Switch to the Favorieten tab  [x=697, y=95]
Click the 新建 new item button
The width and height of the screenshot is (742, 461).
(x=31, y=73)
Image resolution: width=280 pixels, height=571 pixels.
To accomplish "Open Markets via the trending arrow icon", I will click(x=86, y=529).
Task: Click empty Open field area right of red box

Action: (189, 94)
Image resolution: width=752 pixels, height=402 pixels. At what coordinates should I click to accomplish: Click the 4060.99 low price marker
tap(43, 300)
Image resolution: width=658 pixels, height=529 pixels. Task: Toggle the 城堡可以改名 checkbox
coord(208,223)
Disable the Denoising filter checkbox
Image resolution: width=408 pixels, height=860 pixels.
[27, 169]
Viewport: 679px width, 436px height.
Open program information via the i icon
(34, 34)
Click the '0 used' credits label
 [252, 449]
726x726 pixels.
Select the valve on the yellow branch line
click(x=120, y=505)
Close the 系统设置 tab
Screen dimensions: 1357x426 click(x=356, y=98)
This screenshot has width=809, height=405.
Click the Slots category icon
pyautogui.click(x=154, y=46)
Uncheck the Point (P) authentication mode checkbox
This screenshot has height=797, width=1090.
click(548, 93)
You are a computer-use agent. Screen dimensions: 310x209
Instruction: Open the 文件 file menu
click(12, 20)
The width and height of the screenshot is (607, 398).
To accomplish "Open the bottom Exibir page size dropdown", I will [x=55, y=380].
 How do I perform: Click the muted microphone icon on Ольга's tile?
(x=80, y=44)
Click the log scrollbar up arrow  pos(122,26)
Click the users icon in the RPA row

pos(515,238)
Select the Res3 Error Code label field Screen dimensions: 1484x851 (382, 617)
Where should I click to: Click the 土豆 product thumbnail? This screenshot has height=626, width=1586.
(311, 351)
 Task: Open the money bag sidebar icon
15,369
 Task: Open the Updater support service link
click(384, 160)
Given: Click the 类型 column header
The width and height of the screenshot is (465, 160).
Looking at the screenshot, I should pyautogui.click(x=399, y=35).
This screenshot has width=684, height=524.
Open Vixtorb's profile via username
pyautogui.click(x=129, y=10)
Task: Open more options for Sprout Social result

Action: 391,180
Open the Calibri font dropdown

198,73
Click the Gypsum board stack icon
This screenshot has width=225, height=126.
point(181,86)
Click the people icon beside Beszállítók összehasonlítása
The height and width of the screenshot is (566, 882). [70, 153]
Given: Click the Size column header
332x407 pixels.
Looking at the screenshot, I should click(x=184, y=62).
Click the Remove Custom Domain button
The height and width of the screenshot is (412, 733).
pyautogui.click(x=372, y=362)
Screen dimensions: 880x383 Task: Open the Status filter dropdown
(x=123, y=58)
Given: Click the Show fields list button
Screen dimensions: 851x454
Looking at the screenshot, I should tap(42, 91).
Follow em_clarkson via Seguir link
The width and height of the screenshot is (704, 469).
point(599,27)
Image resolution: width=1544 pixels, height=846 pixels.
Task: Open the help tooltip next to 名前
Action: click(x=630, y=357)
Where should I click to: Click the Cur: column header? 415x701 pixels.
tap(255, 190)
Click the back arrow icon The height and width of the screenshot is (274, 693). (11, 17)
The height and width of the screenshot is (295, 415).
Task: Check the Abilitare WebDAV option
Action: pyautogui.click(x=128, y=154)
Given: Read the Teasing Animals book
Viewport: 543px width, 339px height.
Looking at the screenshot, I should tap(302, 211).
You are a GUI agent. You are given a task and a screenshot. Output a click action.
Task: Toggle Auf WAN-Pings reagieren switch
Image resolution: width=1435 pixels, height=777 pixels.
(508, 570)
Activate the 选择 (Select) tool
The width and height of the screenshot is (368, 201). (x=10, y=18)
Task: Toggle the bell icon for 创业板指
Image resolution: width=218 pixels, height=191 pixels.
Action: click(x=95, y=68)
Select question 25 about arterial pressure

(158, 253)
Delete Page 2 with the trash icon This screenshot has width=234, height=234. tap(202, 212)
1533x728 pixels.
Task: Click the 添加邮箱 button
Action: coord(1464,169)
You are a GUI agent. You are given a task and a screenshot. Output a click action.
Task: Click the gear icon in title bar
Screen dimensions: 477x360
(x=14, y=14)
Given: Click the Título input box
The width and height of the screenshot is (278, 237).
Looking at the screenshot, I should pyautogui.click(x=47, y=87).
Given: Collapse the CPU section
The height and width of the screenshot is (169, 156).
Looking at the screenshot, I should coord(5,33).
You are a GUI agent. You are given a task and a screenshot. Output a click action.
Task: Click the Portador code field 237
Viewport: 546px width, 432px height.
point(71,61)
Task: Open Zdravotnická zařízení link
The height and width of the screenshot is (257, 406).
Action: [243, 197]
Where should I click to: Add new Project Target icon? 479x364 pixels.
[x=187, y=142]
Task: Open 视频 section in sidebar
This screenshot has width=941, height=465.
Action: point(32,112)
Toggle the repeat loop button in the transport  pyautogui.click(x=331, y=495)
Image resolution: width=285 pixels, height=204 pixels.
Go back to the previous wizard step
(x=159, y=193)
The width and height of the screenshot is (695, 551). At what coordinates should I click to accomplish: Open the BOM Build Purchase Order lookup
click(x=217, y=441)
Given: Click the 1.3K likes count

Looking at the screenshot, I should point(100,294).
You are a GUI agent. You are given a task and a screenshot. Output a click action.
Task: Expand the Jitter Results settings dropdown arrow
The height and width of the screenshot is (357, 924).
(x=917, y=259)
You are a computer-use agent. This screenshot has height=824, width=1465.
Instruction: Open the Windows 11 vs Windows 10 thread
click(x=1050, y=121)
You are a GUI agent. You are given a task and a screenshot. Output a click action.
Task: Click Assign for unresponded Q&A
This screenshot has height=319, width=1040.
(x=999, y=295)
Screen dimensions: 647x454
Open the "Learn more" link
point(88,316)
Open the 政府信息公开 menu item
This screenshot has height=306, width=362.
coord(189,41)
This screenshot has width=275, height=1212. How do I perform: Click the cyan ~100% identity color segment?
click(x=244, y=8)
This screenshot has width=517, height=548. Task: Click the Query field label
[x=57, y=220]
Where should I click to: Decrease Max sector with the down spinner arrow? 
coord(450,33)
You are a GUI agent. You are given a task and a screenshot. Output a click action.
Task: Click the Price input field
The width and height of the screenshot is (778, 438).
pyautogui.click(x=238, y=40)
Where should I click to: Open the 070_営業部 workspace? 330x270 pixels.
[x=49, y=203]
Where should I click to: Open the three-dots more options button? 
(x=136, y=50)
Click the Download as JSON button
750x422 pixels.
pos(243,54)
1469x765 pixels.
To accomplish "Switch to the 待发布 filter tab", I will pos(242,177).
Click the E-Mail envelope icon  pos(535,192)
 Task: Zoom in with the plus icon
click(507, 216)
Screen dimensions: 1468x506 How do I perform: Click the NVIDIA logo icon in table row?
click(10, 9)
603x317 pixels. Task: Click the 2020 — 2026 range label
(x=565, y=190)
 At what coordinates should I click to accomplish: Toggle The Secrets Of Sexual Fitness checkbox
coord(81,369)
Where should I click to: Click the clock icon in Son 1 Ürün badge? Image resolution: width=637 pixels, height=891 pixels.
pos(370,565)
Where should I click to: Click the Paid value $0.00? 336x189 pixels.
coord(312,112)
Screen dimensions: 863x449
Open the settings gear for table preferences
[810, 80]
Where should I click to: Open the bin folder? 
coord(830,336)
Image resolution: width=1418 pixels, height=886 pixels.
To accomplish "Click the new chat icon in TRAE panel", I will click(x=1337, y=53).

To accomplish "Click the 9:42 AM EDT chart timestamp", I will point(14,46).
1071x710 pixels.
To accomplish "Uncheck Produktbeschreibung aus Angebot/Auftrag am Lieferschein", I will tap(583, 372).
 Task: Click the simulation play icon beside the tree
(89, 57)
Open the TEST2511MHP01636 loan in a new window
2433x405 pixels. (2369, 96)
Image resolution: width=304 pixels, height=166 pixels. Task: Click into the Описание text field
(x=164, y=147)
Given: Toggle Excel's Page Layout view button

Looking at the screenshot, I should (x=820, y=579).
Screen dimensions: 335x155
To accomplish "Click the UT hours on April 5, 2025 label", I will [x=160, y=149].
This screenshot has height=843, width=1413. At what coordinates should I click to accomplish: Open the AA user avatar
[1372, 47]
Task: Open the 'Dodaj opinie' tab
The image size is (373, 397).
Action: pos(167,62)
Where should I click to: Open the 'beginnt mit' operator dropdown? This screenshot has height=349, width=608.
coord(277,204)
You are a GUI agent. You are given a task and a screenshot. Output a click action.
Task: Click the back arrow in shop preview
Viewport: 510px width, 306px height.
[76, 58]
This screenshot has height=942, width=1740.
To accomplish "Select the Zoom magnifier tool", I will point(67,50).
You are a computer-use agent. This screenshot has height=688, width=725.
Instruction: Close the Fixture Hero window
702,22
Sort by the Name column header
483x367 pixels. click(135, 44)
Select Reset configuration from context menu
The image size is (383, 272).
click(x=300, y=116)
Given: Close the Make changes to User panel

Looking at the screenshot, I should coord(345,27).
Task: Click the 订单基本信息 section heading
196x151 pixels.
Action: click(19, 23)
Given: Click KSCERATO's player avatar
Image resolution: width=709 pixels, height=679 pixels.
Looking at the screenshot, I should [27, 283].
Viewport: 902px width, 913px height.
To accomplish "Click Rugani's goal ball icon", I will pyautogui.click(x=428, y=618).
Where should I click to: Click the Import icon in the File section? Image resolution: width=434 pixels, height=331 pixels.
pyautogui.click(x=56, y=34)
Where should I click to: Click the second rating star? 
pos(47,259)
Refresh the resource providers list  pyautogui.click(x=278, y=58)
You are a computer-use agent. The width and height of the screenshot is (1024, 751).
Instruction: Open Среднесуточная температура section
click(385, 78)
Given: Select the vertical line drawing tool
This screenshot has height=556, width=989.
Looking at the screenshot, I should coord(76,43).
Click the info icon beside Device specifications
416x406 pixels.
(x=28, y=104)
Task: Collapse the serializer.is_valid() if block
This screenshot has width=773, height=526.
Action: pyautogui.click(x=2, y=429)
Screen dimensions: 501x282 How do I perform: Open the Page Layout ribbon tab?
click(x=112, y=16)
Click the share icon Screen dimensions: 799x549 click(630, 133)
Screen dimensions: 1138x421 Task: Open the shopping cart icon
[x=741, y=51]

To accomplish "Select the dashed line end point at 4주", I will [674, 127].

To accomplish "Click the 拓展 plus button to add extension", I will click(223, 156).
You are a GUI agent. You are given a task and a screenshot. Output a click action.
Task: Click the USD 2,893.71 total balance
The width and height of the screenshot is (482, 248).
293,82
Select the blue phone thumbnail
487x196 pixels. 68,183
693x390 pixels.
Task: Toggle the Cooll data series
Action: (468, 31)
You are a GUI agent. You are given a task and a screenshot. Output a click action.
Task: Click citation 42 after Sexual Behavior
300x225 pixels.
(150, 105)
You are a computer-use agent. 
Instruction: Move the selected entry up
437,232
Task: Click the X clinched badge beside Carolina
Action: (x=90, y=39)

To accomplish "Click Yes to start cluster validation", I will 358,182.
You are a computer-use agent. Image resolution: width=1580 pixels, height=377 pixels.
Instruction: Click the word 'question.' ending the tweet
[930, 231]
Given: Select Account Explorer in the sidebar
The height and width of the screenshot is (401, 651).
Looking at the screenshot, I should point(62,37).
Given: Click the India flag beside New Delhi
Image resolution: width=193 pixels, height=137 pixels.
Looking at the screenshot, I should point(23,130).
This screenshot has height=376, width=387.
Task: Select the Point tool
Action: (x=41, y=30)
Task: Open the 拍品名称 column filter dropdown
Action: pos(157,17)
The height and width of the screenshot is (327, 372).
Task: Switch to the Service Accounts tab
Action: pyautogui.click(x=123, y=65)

**Request**.
Recast the records from the line containing "Where should I click to: Click the 土豆" through the line containing "Looking at the screenshot, I should click(x=184, y=62).", both included, as a Markdown table with the columns Row and Line, skipping blank lines.

**Solution below**.
| Row | Line |
|---|---|
| 1 | Where should I click to: Click the 土豆 product thumbnail? This screenshot has height=626, width=1586. |
| 2 | (311, 351) |
| 3 |  Task: Open the money bag sidebar icon |
| 4 | 15,369 |
| 5 |  Task: Open the Updater support service link |
| 6 | click(384, 160) |
| 7 | Given: Click the 类型 column header |
| 8 | The width and height of the screenshot is (465, 160). |
| 9 | Looking at the screenshot, I should pyautogui.click(x=399, y=35). |
| 10 | This screenshot has width=684, height=524. |
| 11 | Open Vixtorb's profile via username |
| 12 | pyautogui.click(x=129, y=10) |
| 13 | Task: Open more options for Sprout Social result |
| 14 | Action: 391,180 |
| 15 | Open the Calibri font dropdown |
| 16 | 198,73 |
| 17 | Click the Gypsum board stack icon |
| 18 | This screenshot has width=225, height=126. |
| 19 | point(181,86) |
| 20 | Click the people icon beside Beszállítók összehasonlítása |
| 21 | The height and width of the screenshot is (566, 882). [70, 153] |
| 22 | Given: Click the Size column header |
| 23 | 332x407 pixels. |
| 24 | Looking at the screenshot, I should click(x=184, y=62). |